DOCUMENT SEGMENT START

From Lawrenceburg, Kentucky, USA:
My grandson's doctor says he has borderline type 2 and is on a no sugar low carbohydrate diet with exercise. His great grandparents both were type 2, as well as several of his great uncles and aunts. His grandfather and father are not diabetics. There is American Indian, but is back to his great-great-great grandmother. His sugar levels stay around 85 to 125 mg/dl [4.7 to 6.9 mmol/L] most of the time. Lately, it has been up to 150 mg/dl [8.3 mmol/L] one day and down to 40 mg/dl [2.2 mmol/L] the next. I am concerned he may not have diabetes and this diet is causing more problems. I have talked to his parents, but they feel the doctor is right.
I am not really sure I understand your question. But, you began by saying that your grandson has "borderline" diabetes. While that is not a real medical term, it usually infers that he does NOT actually have diabetes, but rather is at higher RISK. Terms that are sometimes used interchangeably include "glucose intolerant" or "pre-diabetic."
You should review our page on Classification and Diagnosis of Diabetes.
Without having access to the complete clinical assessment, I'd hazard a guess that the child's doctor is right. And, especially if the boy is mild- to-moderately overweight and not as active as he could be, then the approach I would suggest would be to eat sensibly, CUT OUT the simple, wasted sugars in carbonated soft drinks, juice, sports drinks, punch, Kool-Aid, etc, cut BACK on starchy, complex carbohydrates, and exercise more. Whether the specific diet used at home is the "correct" one is difficult to say.
Remember that home glucose meters are not completely precise: they are accurate within about 20 percent, typically. For someone not on medication, I would view a glucose reading of 40 mg/dl [2.2 mmol/L] on such a device with suspicion as not being accurate.
The family may wish to ask for a referral or consultation with a pediatric endocrinologist.

DOCUMENT SEGMENT END
SUPPLIED MATERIAL START

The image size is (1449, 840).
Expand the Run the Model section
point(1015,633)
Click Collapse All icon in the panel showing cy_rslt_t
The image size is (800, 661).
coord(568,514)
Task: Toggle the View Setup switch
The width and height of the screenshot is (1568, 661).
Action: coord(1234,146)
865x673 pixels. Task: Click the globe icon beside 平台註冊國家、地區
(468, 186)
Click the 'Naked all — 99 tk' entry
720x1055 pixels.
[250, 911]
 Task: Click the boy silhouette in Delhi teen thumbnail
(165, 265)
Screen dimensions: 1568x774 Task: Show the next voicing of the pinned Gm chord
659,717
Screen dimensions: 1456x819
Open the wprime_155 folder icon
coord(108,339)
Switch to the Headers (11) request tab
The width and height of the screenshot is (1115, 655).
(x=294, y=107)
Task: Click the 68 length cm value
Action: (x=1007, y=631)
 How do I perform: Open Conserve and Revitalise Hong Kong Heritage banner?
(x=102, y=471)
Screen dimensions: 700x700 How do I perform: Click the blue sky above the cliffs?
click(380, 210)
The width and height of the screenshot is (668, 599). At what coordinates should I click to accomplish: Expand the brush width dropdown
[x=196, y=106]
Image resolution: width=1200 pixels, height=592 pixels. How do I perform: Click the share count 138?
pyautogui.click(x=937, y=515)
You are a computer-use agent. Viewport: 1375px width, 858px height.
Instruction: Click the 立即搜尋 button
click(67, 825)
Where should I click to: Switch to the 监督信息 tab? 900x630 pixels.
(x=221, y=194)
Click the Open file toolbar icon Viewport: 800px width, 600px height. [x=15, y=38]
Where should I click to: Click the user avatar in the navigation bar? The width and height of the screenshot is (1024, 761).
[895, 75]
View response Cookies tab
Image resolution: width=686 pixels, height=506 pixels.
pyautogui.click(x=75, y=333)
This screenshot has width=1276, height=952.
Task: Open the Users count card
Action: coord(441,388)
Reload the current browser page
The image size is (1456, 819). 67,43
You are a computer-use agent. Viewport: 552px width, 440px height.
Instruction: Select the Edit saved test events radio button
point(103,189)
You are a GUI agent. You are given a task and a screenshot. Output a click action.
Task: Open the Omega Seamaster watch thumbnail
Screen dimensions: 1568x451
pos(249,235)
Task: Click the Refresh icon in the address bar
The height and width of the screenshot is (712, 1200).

SUPPLIED MATERIAL END

PROBLEMS TO WORK ON:
(a) Quote the passage of the diabetes Q&A that begins with the words "Without having access" and ends with "a pediatric endocrinologist.".
(b) According to the diabetes Q&A, how accurate are home glucose meters typically?
(c) Condense the diabetes Q&A paragraph beginning "Without having access to the complete clinical assessment" into a bulleted list that keeps its main facts.

ANSWERS FOR THE TASKS:
(a)
Without having access to the complete clinical assessment, I'd hazard a guess that the child's doctor is right. And, especially if the boy is mild- to-moderately overweight and not as active as he could be, then the approach I would suggest would be to eat sensibly, CUT OUT the simple, wasted sugars in carbonated soft drinks, juice, sports drinks, punch, Kool-Aid, etc, cut BACK on starchy, complex carbohydrates, and exercise more. Whether the specific diet used at home is the "correct" one is difficult to say.
Remember that home glucose meters are not completely precise: they are accurate within about 20 percent, typically. For someone not on medication, I would view a glucose reading of 40 mg/dl [2.2 mmol/L] on such a device with suspicion as not being accurate.
The family may wish to ask for a referral or consultation with a pediatric endocrinologist.

(b) Within about 20 percent.

(c)
- Without access to the complete clinical assessment, the responder guesses the child's doctor is right.
- This applies especially if the boy is mildly to moderately overweight and not as active as he could be. The suggested approach is to:
  - eat sensibly
  - cut out simple, wasted sugars in carbonated soft drinks, juice, sports drinks, punch, Kool-Aid, etc.
  - cut back on starchy, complex carbohydrates
  - exercise more
- Whether the specific diet used at home is the "correct" one is difficult to say.